2.5. Microstructure Determination and Chemical Analysis by Electron Line Microscopy
The microstructure of the collected PVC-P membrane Specimens was determined using a FEI SEM SIRION 400 NC high resolution field emission scanning electron microscope (FEI Company, Hillsboro, USA). The microscope is equipped for microchemical analysis with an EDS Oxford INCA 350 energy dispersive spectrometer (Oxford Instruments, High Wycombe Bucks, England), which allows qualitative and quantitative microchemical analysis in point, line and by area.
4. Conclusions
The mechanical performance of the waterproofing used for installation in flat roofs is a very important material characteristic based on which the vast majority of investors choose the optimal solution. As we pointed out in the introduction, deformation and breaking force are a priority for waterproofing membranes, in addition to price. This criterion can be misused by contractors when offering a suitable material if they do not take into account the experience and research associated with the lessons learned from practice when selecting the waterproofing offered.
In this paper, we aim to show that mechanical dynamic testing, which is not standardised compared to static tensile testing, can be used to predict the quality of composite materials—PVC-P waterproofing. The most relevant criterion to ensure the use value of a PVC-P waterproofing membrane is the comparison of the values of the breaking force and the fracture shape of the Specimen during the warranty period of the installed material. These properties can be easily checked before the expiry of the warranty period. Brittle fracture and reduction in ductility are certainly undesirable properties.
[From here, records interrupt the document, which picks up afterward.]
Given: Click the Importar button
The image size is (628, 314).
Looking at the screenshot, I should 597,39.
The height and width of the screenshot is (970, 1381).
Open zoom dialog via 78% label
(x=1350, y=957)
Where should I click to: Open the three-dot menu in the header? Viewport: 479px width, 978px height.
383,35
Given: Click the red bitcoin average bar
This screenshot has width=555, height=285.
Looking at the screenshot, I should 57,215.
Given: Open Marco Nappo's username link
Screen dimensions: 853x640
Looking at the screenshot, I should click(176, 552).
Our research has shown that tensile testing, which is not required by the standards, can also increase some of the declared properties. These properties can also be misleading in the assessment of the use value. We have found that the increase in elongation at break of aged PVC-P waterproofing membranes may be due to the ageing of the polymer matrix and the increase in its stiffness, which—in cooperation with the curing phase, which is a polyester mesh—may increase the elongation but reduce the breaking force.
The microstructural changes in the aged Specimens of the PVC-P waterproofing membrane exposed to weathering and ageing resulted in a reduction in the ductility of the polymer matrix, while the load-bearing role was completely taken over by the reinforcement, which is the polyester mesh. The composite waterproofing membrane has thus acquired a higher degree of deformation and the load-bearing capacity, represented by the breaking force being reduced. The reduction in the ductility of the polymer matrix in PVC-P waterproofing membranes implies a higher degree of degradation, since the composite, due to the degenerative changes in the material and the effect of wind and temperature loading, develops cracks, which cause a reduction in the primary function, which is watertightness.
UV irradiation and exposure to temperature changes on PVC-P waterproofing cause changes in the waterproofing and oxidation processes are associated with the loss of mass. Volume changes cause shrinkage which can cause further damage. These changes are reflected in a reduction in the carbon element content. Contact with EPS or XPS thermal insulation is detrimental to PVC-P waterproofing because the modest (too thin) design of the separating layer, which is polyester felt, may cause degenerative changes, which are evident by a reduction in the chlorine element content, which may result from dehydrochlorination and exposure to high temperatures. Interaction with materials such as XPS and EPS also increases the oxygen element content, which is a sure sign of oxidative degeneration. This effect is not yet well understood, but it is an important guideline for the design of flat unventilated roofs to be careful in the selection of appropriate materials.